Please look at how this process could be improved for automation.

Hi everyone,
Thanks for your interest on this feature. This capability is still in the pipeline. The initial estimate was obviously off and we are looking at a new timeline. We are aware of the benefit of having this rollover made automatic and the interest you have on the feature, and that’s how we are looking at it while prioritizing it against other capabilities requests.
Thanks for your patience!
Jairo Cadena
Principal Program Manager
Microsoft Identity
118 comments
-
Alexander Rieder commented
What is the ETA for this?
-
Raphael Eymann commented
Any Update? This is getting Embarrassing....
-
ליאור פרומט commented
Any update on this?
-
Diego commented
When will this feature be available?
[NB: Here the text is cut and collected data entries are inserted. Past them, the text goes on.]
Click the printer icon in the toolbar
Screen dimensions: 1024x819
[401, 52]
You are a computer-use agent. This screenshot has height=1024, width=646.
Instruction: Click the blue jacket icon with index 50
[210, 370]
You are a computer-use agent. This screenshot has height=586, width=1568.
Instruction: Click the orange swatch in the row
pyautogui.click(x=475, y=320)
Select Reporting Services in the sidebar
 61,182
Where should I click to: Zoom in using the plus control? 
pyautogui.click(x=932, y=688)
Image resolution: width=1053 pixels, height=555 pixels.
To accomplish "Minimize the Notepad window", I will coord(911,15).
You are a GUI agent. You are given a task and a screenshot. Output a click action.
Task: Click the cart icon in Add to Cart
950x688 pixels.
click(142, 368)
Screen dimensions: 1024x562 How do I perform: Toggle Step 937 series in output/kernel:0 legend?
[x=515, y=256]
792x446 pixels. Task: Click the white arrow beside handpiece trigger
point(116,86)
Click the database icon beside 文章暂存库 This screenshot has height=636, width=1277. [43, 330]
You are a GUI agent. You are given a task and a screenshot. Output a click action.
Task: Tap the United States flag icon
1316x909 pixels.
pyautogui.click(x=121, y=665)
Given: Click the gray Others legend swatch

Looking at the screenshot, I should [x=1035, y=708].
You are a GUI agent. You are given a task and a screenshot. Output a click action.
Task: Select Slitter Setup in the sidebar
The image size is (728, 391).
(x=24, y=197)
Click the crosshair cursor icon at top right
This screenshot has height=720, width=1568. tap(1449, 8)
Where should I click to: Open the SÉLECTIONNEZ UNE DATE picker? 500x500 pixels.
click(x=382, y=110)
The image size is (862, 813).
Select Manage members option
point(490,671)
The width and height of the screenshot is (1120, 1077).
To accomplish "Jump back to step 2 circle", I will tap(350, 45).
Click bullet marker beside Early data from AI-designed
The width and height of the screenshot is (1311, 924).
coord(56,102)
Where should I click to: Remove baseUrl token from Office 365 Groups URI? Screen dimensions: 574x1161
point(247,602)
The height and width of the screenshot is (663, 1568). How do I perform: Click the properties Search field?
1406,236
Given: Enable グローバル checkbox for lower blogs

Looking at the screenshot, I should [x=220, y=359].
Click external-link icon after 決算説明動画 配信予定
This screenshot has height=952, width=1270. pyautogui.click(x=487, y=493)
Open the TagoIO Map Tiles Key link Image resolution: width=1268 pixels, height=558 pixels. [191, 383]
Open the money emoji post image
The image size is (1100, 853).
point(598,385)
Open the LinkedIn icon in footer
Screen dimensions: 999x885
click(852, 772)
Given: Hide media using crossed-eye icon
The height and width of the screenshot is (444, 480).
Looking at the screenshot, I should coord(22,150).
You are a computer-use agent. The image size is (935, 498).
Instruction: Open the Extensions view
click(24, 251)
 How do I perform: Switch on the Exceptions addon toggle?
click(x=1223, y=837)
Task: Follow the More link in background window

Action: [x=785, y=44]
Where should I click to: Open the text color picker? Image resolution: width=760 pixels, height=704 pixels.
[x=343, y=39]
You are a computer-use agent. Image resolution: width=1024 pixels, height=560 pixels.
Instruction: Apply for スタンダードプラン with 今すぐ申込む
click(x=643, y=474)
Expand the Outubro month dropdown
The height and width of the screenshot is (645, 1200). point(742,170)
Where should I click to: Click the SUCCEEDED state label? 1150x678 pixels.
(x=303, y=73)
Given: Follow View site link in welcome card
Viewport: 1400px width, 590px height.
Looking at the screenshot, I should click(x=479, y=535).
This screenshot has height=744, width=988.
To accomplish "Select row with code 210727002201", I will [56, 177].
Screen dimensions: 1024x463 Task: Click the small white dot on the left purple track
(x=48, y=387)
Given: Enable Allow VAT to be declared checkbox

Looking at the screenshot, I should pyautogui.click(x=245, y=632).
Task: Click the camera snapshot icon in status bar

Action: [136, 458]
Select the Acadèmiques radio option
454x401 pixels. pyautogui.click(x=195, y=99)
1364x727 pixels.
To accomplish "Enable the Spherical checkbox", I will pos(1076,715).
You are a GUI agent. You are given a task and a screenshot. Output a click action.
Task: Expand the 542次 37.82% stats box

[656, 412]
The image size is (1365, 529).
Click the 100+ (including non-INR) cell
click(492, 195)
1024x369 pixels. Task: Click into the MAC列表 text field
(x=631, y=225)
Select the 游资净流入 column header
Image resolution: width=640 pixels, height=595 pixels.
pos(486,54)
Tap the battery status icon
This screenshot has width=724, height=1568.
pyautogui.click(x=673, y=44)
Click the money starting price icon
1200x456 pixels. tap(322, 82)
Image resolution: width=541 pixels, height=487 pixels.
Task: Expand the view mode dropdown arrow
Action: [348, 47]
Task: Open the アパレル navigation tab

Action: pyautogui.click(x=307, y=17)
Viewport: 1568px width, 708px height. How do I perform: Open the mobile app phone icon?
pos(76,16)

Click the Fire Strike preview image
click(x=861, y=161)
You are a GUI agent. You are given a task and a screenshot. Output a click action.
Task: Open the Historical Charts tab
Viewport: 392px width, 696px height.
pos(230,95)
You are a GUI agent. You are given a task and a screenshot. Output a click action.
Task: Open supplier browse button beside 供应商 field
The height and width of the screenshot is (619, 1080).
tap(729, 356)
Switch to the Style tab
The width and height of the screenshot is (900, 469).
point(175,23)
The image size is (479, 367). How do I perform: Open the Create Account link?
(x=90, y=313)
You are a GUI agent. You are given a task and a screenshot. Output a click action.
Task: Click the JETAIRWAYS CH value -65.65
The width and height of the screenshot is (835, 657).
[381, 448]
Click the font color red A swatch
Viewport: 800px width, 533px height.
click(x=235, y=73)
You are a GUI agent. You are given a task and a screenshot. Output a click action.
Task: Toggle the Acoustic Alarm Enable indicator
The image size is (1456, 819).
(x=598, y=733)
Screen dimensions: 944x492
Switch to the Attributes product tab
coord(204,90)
Changing something every month as a routine job is a bit annoying.
-
Anonymous commented
+1
-
Anonymous commented
Buelher?
-
Jaans commented
Hi AD Team,
So what is the new timeline? Do you need more time to figure out the new timeline?
Would have thought 2.5 years is plenty to figure this out.
@Community, what are your best suggestions for workarounds?
-
Heinz commented
If it's highly recommended every 30 days, an automated solution should be provided!
Any news from the Azure AD Team timeline? -
Dwayne Hiers commented
Would be a very useful feature. Keep us posted!
-
Jim Fischer commented
Does Microsoft offer a automated workaround for this?
-
Stefan Redlin commented
Any update on this?
-
Brian commented
any update on this!? Its been over a year since the last update
-
Björn Bengtsson commented
Please prioritize this!
Cheers -
Gregory Mund commented
WOW, almost a year and a half and no update on this? C'mon Man!! This should have been automated out of the gate, not an afterthought. If you aren't going to actually work on this maybe you should change the status from Started to Stalled.
-
Neut, Erik van der commented
Found a post leading to this, hoping it was a better solution than community powershell scripts, but no.... Voted
-
Brenton Crosby commented
Would like to see some action on this, as long as the Azure AD Connect client is auto-updating this feature should be able to be rolled out to everyone who has that in place.
-
[Deleted User] commented
Is there any progress on this one? :) Still waiting
-
Joar Borgli commented
Hello WE NEEDED THIS 2 years ago already soon 3!
-
Michael commented
What is happening with this? In mid 2018 it was going to be 4-6 months away.. can you please provide an update to advise why this is taking so long? It seems it should be a fairly simple functionality improvement that impacts most, if not all of your customers on Azure AD.
-
Marco commented
Any progress ?